Navigator continues to support audit and metadata extraction from services on the base cluster in an environment running both base and compute clusters. However, no audit events or metadata are extracted from services running on compute clusters. You can expect the following behavior for services included in a data context:

  • HDFS, S3, ADLS. HDFS audits and metadata changes that affect file system directories and files are collected in Navigator. Operations and operation executions that are performed on the compute cluster against HDFS entities are not collected. This means Navigator will show the HDFS entities, but if operations are performed against them from the compute cluster, Navigator will not include metadata for the operation execution or lineage from the HDFS entity to any input or output.
  • Hive. HMS audits and metadata changes that describe Hive databases, tables, views, partitions, and columns are collected in Navigator. Operations and operation executions performed by HiveServer2, Impala, and SparkSQL on the compute cluster against Hive entities are not collected. For example, if a user runs a SELECT against a table from the compute cluster, a SELECT event is not collected; if a user creates a table and loads data into it on the compute cluster, Navigator will create an entity for the table when extracting metadata from HMS on the base cluster. It will not include metadata for the create operation or create lineage to indicate the source of data for the table.
  • Sentry. Services that check user access against Sentry policies have the same behavior on the compute cluster as on the base cluster. However, Navigator will not collect audits for when services on the compute cluster check Sentry policies for data access. For example, when a user performs a SELECT against a table from the compute cluster and the user does not have access to the table or one or more columns, the denied access event would be created by the service on the compute cluster and is therefore not collected. If the same actions occur on the base cluster, the Navigator audits will include the events.

To summarize, Navigator does collect audit events and extract metadata from shared services in the data context. Navigator does not collect audits from services running on compute clusters. Navigator does not extract metadata for services running on compute clusters. For more information, see Virtual Private Clusters and Cloudera SDX.

Deterministic Metadata Purge Operation

In this release, the metadata purge operation has a high priority relative to other Navigator Metadata Server tasks. When a purge operation runs, it first stops any other Navigator Metadata Server tasks. After the purge completes (or reaches the time limit for when it can run), it reschedules the extraction tasks that were stopped. This behavior applies to metadata clean up jobs scheduled in the Navigator console (Administration > Purge Settings) or through the Navigator API and to jobs to clear deleted managed metadata properties (Administration > Managed Properties > Purge deleted Properties). Note that policy tasks interrupted by a purge operation are not restarted.

For more information, see Best Practices for Clearing Metadata using Purge.

Bulk Metadata Update API

This release provides a bulk interface for updating Navigator entity metadata. Use the PUT /entities/bulk/ API to update metadata for many entities in the same call. This API is faster than the single PUT API because it uses a single HTTP request to apply the metadata rather than an HTTP request for each entity.

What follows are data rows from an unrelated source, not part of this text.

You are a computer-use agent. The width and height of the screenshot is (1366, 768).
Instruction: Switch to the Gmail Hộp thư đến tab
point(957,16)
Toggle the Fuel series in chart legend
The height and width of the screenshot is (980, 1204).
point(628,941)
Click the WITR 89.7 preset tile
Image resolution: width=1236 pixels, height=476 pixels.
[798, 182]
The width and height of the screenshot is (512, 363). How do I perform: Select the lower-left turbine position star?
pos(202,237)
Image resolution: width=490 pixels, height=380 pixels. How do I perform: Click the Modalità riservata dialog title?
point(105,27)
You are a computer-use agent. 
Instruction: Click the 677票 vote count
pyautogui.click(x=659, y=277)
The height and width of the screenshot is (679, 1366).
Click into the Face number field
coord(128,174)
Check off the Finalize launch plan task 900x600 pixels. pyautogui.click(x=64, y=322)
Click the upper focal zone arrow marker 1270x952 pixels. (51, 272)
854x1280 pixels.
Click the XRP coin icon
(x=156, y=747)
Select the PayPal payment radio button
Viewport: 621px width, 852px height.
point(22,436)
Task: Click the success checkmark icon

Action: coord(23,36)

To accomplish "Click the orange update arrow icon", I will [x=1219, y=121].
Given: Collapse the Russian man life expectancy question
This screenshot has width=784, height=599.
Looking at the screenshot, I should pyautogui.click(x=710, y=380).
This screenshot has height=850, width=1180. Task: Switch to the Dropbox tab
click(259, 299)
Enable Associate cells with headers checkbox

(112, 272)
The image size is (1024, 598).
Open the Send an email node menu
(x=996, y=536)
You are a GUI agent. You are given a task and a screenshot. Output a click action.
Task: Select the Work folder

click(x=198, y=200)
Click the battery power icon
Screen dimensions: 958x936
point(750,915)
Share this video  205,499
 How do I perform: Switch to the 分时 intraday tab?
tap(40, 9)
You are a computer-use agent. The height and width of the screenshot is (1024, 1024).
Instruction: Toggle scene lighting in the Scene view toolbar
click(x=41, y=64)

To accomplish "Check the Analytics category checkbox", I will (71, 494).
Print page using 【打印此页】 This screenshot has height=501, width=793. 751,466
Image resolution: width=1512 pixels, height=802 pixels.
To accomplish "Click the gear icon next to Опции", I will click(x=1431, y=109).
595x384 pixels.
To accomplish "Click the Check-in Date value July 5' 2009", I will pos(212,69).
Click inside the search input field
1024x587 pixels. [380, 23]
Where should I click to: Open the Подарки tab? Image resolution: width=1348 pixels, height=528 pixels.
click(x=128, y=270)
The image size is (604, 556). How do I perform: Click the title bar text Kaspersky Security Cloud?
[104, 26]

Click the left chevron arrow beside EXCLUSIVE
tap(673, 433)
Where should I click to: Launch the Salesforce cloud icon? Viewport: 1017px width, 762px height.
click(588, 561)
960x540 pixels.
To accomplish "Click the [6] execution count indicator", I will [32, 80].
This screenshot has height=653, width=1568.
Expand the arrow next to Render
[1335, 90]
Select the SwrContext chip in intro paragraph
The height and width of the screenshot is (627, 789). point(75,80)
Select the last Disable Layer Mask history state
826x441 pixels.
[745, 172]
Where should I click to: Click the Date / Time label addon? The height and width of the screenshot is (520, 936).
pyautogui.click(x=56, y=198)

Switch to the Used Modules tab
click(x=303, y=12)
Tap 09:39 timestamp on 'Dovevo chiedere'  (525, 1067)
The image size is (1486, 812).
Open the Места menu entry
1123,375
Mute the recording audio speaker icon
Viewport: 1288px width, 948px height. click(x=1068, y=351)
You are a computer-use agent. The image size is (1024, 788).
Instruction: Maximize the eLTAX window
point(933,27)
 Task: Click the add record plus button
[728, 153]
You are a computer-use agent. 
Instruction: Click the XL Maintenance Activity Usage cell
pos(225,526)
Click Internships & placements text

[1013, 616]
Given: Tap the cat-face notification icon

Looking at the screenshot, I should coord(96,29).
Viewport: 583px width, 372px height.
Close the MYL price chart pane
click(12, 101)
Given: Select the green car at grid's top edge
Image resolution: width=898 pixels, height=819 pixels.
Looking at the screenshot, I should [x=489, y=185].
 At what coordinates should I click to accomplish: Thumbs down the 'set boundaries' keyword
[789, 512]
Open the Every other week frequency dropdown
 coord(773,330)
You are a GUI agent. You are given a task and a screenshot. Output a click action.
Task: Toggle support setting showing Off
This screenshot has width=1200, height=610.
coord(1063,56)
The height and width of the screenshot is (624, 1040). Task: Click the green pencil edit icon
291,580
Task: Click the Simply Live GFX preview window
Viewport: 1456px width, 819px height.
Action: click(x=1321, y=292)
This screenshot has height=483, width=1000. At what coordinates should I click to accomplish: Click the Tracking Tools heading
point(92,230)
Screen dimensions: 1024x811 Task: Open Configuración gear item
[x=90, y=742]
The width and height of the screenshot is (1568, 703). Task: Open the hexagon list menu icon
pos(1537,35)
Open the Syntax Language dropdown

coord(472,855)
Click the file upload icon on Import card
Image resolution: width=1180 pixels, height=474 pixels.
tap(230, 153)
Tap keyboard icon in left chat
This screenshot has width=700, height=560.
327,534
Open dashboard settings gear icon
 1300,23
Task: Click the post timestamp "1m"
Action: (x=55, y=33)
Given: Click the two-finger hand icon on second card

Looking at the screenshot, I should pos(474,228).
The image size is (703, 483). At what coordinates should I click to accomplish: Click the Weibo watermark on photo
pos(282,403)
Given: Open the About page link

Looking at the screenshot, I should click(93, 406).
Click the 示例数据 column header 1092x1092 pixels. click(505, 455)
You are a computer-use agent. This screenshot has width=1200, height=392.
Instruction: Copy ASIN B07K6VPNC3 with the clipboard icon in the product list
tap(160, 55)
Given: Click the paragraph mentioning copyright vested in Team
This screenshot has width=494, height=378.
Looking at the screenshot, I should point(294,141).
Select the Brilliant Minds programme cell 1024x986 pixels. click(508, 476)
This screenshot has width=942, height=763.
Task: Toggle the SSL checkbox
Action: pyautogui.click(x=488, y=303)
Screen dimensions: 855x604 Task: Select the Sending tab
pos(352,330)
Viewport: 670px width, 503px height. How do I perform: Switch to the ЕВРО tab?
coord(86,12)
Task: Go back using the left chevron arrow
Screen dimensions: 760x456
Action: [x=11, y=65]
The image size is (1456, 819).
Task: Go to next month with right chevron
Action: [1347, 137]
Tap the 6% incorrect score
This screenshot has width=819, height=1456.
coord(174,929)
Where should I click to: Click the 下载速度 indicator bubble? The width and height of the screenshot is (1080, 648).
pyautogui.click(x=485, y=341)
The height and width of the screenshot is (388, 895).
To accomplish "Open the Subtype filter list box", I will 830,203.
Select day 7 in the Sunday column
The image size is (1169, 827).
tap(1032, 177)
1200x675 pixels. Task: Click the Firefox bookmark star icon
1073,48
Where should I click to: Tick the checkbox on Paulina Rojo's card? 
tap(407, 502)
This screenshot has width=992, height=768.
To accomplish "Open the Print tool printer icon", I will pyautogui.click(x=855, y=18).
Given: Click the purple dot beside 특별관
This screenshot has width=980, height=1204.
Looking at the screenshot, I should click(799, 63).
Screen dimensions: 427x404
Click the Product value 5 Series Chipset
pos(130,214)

For more information see the interactive API documentation available from the Help menu in the Navigator console or Updating Metadata for Entities in Bulk: PUT /entities/bulk.

File size reporting support

This release includes Navigator support for file size reporting with the goal of identifying potential performance problems stemming from data stored inefficiently. Navigator collects file size metadata and saves it in HDFS. Telemetry Publisher gets the metadata from HDFS and sends it to Cloudera Workload Experience Manager (WXM).

Not supported for secure clusters.

Enable this feature in Cloudera Manager with Cloudera Management Service properties for "Small Files Reporting:"

Small Files Reporting configuration settings for WXM file size reporting

Restart Navigator Metadata Server after enabling data collection for small files reporting.

For more information, see File Size Reporting in the Workload Experience Manager documentation.

Metadata for Hive columns now includes the column number

The technical metadata for Hive table columns now includes the ordinal position for the columns as "Field Index", the index starting at zero. You can include "Field Index" as a search facet for Hive columns or specify "fieldIndex" in a metadata search query. In addition, columns are ordered by their field index when listed in the table metadata.

For new installations, this additional metadata appears as metadata for Hive assets are extracted. For upgraded installations, the additional metadata must be re-extracted from Hive assets that are already in Navigator; you may not see the field index values immediately after the upgrade.